2. The 1662 ordinal is orthodox (and pretty) but it wasn't used between the last Catholic ordinations (including Henrician schismatic ones) and that year. The ordinal used in between is the problem; it was heretical. So although the English kept the title of bishop, to Catholics it's just like what the Church of Norway did: after the Norwegians turned Lutheran they dropped the old system completely for a while - districts with superintendents instead of dioceses with bishops. They brought it back, and still have it, but only sort of: they changed the titles back but didn't try to get the succession back.

The Swedes - and through them the Finns and a few small African Lutheran churches - like the English claim the succession but Rome has neither issued a statement on nor accepted it. Part of what sinks their claim is Lutheranism doesn't teach the succession is essential - for example the German ones don't claim it - which is why Swedish-Americans had no problem losing it and most Lutherans, episcopal and non-, are in communion with each other. The conservative Missouri Synod, of German heritage and retaining the distinctive semi-Catholicism of confessional Lutheranism - they defend using the crucifix, crossing yourself and going to the pastor for confession; not your garden-variety American Protestants! - doesn't claim it or think it necessary.

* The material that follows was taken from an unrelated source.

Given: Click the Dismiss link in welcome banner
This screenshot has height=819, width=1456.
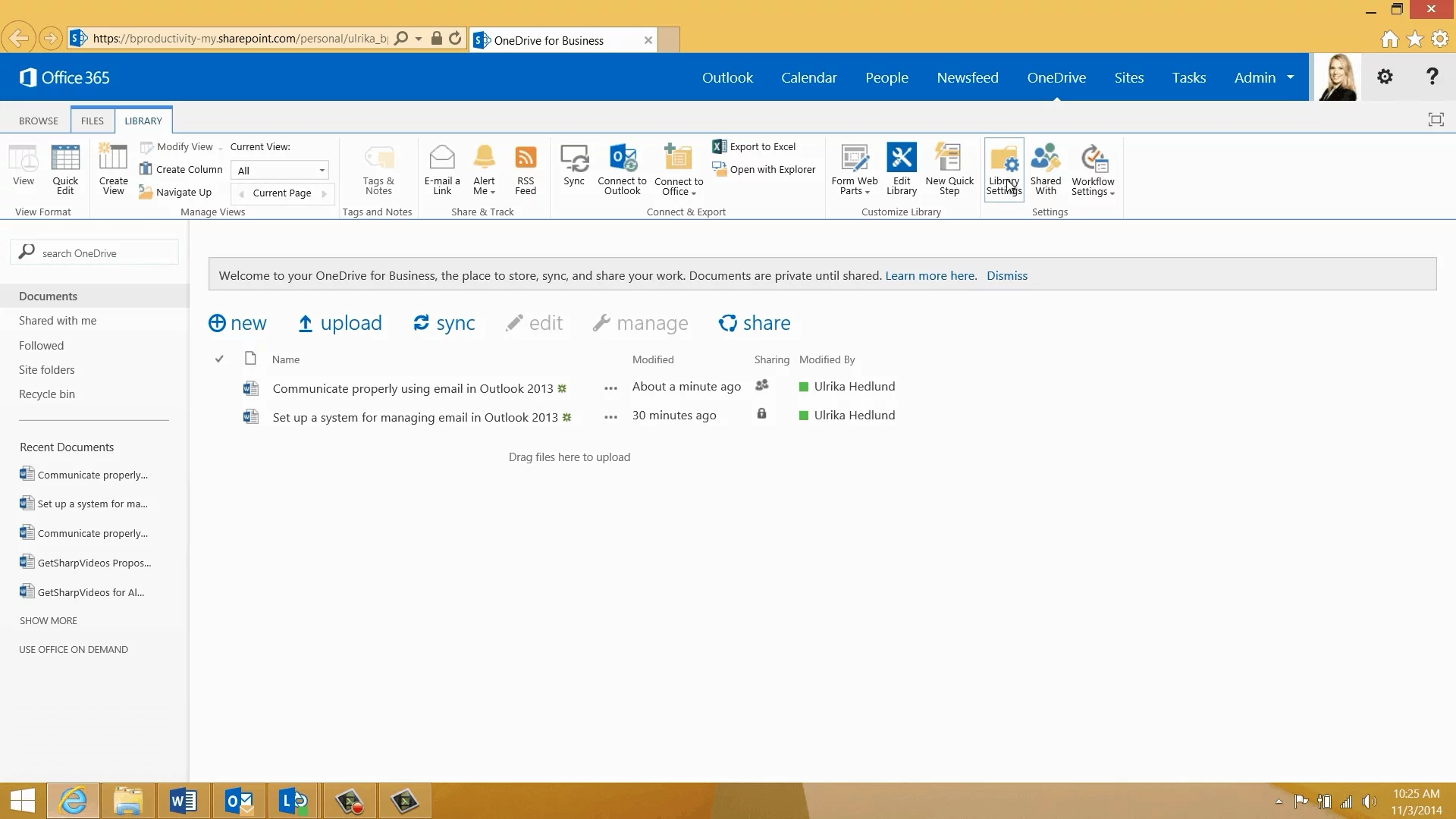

In the Anglicans' Chicago-Lambeth Quadrilateral they seemed to say their claim was non-negotiable but with Porvoo in Europe, waiving the requirement for the time being as they merge with the liberal Lutherans in America and provisional full communion with the United Methodists they seem to have backed off that, which makes sense considering their scepticism on more basic beliefs. In practice they're now good Swedish Lutherans, liking the cachet of the claim (they think it's ecumenically cool, giving them something in common with Rome and the East) but thinking that insisting on a literal succession is a bit childish so it's not essential.

Which is not new: in the 1940s the Episcopalians in America almost merged with the Presbyterians; Anglo-Catholics managed to vote it down and were recriminated against because of that.

Of course the Evangelical Anglicans in England for example never cared for the claim; in that tradition, in America the Reformed Episcopal Church which left the Episcopalians over Anglo-Catholicism kept the titles but dropped the beliefs about them.